Numeri drammatici e in crescita

Ma c’è una notizia ancora peggiore: in assenza di misure drastiche per prevenire questa strage annuale  – che comporta la morte di un individuo ogni sei minuti ogni giorno – arriveremo a contare il doppio delle vittime entro il 2050.

La gran parte dei danni causati dall'inquinamento alla salute umana provengono dalle piccole particelle che vengono inalate nei polmoni causando malattie cardiovascolari e ictus per circa i tre quarti dei 3,3 milioni di morti annuali; la parte restante è vittima di cancro ai polmoni e di patologie respiratorie. Il lavoro non include gli effetti sulla salute dell’inquinamento interno alle case, come ad esempio quello derivante dalle cucine domestiche, che porterebbe il numero dei morti a salire a 3,4 milioni all'anno.

Giugno 2015, New Delhi: scolari chiedono misure anti–inquinamento per una città tra le più sofferenti del Pianeta
in foto: Giugno 2015, New Delhi: scolari chiedono misure anti–inquinamento per una città tra le più sofferenti del Pianeta

Tra vecchio mondo e Paesi in via di sviluppo

Lo studio si è servito di dettagliati modelli computerizzati sull’atmosfera globale allo scopo di valutare l’impatto dell’inquinamento sulle diverse popolazioni, includendo anche le nuovi informazioni relative all’inquinamento in Cina ed India.

I risultati indicano che un terzo delle morti premature è riconducibili a fuochi di carbone e legno o a vecchi generatori di corrente elettrica diesel: energia che serve per il sostentamento delle famiglie e che è all'origine della metà delle 645.000 vittime da inquinamento dell’India e di un terzo degli 1,4 milioni di vittime cinesi.

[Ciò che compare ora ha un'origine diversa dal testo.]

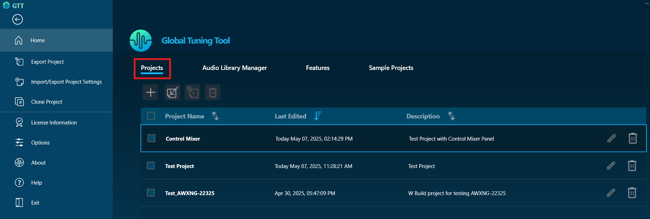Sort the list by Description column
The width and height of the screenshot is (650, 219).
tap(451, 116)
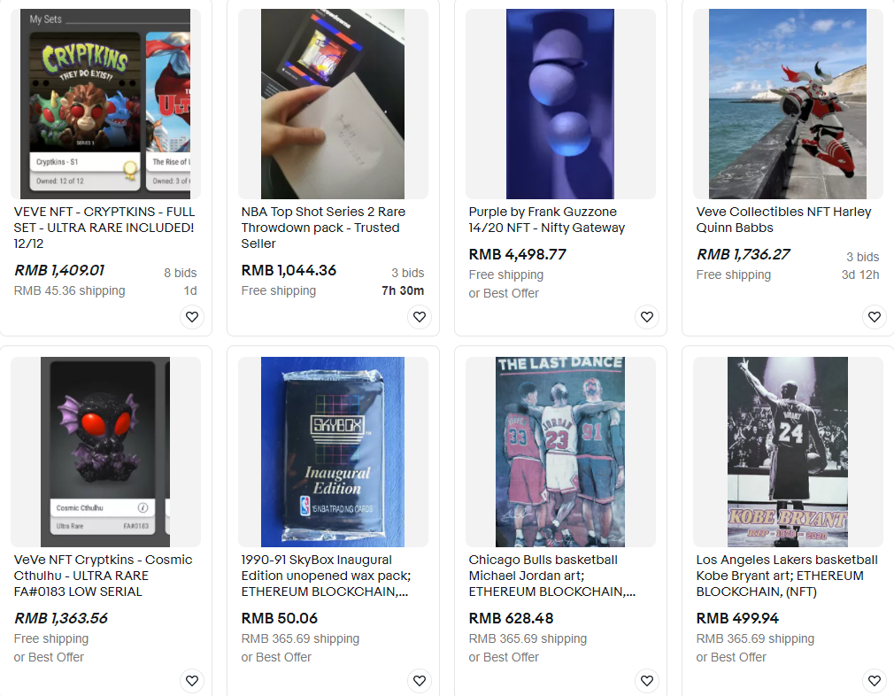Add SkyBox Inaugural Edition pack to watchlist
Image resolution: width=894 pixels, height=696 pixels.
420,681
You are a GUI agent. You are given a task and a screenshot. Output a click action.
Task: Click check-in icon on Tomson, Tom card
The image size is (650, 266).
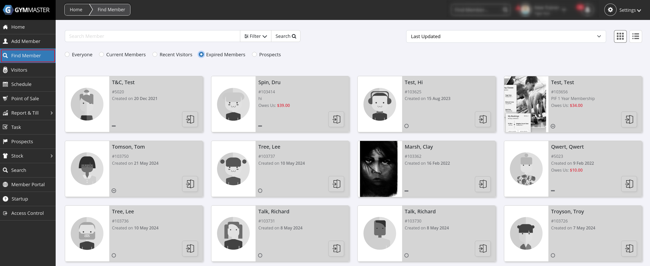click(x=190, y=184)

Ma anche l’Europa non se la passa proprio benissimo, dato che ci sono altre emissioni ad avere un impatto notevole: un quinto delle morti globali è riconducibile ad allevamenti di bovini, pollame e maiali e all’abuso di fertilizzanti e, in questo caso, il principale imputato è l'ammoniaca.

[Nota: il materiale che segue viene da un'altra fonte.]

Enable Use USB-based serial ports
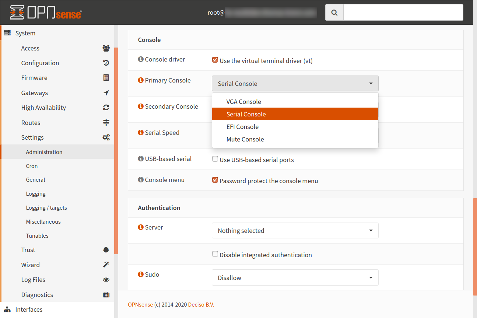 [215, 159]
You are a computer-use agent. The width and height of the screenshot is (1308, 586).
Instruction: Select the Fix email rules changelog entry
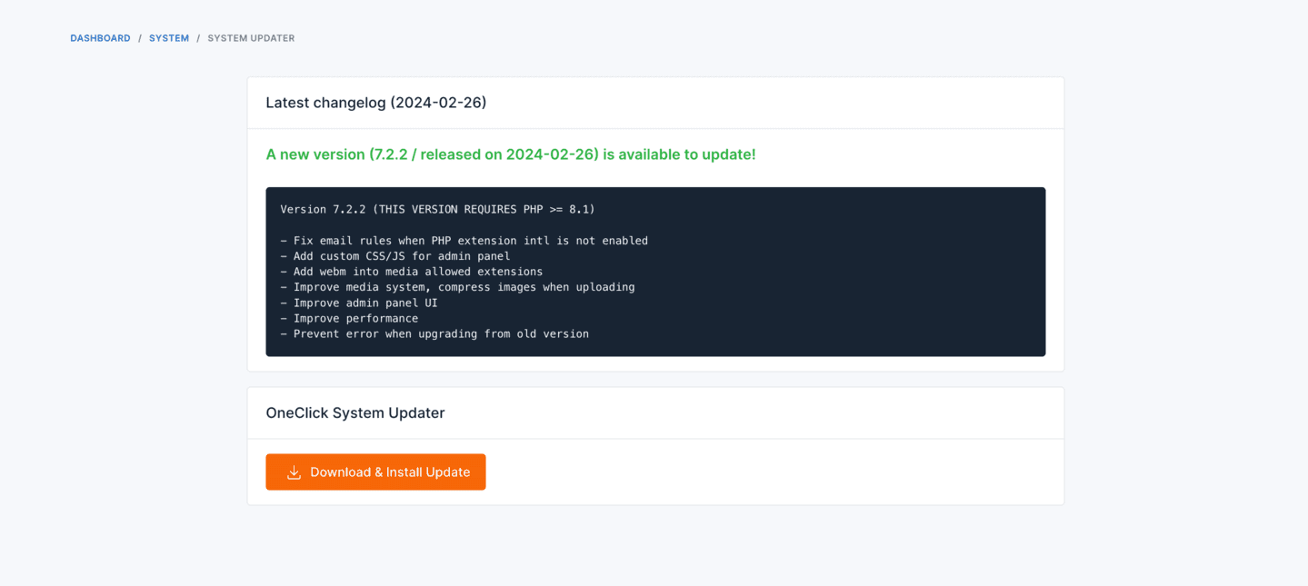[x=464, y=240]
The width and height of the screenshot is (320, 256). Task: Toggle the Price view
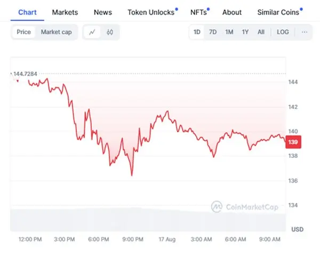pyautogui.click(x=23, y=32)
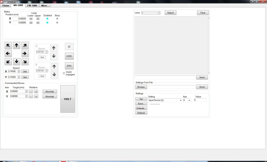Click the left arrow XY jog button
Screen dimensions: 267x162
8,53
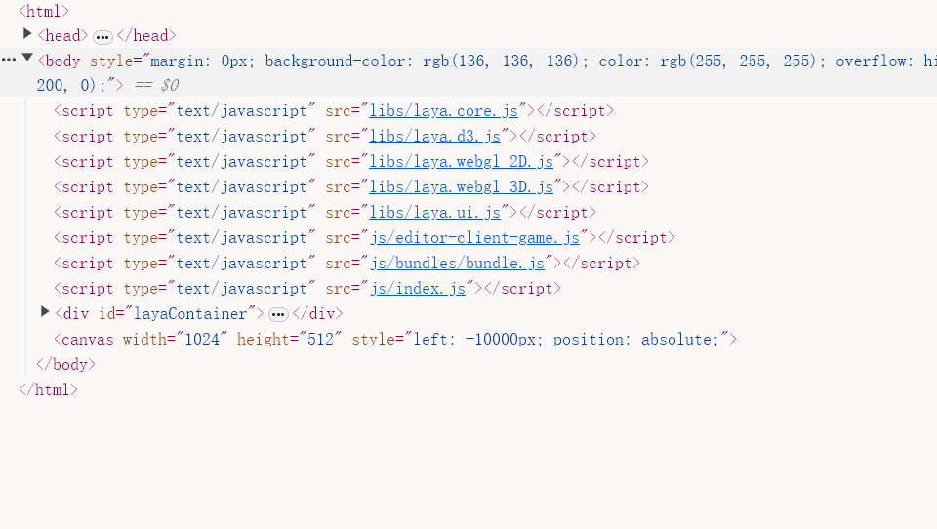937x529 pixels.
Task: Click the ellipsis badge inside head tag
Action: point(102,37)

Il peso del traffico sulla nostra salute

C’è poi l’inquinamento derivante dal traffico che, soprattutto nei Paesi sviluppati, ha effetti devastanti sulla sanità pubblica, ed è responsabile di un quinto delle morti premature; e a poco servono le leggi restrittive sui veicoli particolarmente inquinanti. La percentuale è verosimilmente destinata ad aumentare, in particolare con il contributo dei Paesi in via di sviluppo dove la crescita rapidissima e caotica porta sempre più veicoli sulle strade, rilasciando il famigerato particolato fine (PM 2,5) che penetra in profondità nei polmoni.

I ricercatori hanno specificato che non escludono che il bilancio dei morti da traffico potrebbe essere significativamente più alto, il che implicherebbe un più basso numero di vittime a causa delle emissioni delle attività agricole. In ogni caso questo non inciderebbe sul dato globale più sconfortante: restano quegli oltre 3 milioni di persone che, ogni anno, pagano a caro prezzo lo scotto della nostra "civiltà".